Segment Start: TASK INPUTS

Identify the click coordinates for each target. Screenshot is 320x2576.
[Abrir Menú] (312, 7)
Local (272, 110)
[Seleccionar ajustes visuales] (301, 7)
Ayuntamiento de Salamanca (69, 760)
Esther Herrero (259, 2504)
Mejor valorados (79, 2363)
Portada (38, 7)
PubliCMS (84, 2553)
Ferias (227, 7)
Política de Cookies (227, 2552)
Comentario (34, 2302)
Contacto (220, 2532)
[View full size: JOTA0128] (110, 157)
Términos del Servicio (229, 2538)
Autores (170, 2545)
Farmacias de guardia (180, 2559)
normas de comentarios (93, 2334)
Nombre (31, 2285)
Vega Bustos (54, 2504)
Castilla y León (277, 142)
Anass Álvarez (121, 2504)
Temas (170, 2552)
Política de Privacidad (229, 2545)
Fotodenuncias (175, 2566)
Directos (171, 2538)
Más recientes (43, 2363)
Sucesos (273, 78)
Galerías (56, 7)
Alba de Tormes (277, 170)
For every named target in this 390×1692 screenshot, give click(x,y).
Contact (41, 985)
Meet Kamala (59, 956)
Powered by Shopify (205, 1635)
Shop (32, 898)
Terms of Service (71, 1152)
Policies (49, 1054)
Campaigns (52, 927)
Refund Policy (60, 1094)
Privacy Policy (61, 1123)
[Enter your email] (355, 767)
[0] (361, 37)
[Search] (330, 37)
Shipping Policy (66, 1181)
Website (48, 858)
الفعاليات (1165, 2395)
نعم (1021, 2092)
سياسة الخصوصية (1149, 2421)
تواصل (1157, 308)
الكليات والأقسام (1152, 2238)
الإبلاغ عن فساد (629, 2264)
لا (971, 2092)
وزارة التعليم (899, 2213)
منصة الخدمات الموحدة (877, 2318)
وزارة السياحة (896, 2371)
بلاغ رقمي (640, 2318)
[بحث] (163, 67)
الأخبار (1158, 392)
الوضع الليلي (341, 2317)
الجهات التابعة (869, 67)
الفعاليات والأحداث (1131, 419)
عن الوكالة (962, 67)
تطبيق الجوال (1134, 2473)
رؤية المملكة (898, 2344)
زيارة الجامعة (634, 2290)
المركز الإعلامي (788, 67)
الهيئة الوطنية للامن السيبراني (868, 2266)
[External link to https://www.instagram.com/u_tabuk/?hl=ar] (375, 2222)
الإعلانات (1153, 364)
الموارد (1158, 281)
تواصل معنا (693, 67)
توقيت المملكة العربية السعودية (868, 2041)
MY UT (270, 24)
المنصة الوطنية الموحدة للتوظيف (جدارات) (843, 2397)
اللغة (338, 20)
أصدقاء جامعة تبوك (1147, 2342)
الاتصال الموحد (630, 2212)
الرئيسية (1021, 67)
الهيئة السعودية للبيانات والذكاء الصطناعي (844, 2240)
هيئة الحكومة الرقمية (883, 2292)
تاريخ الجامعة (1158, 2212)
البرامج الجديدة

Segment End: TASK INPUTS

- GOAL OF THE EXERCISE
The response consists of the lines above that contain "click".

- THE COMPLETED TASK
Identify the click coordinates for each target. Screenshot is 320x2576.
For every named target in this 390×1692 screenshot, give click(x,y).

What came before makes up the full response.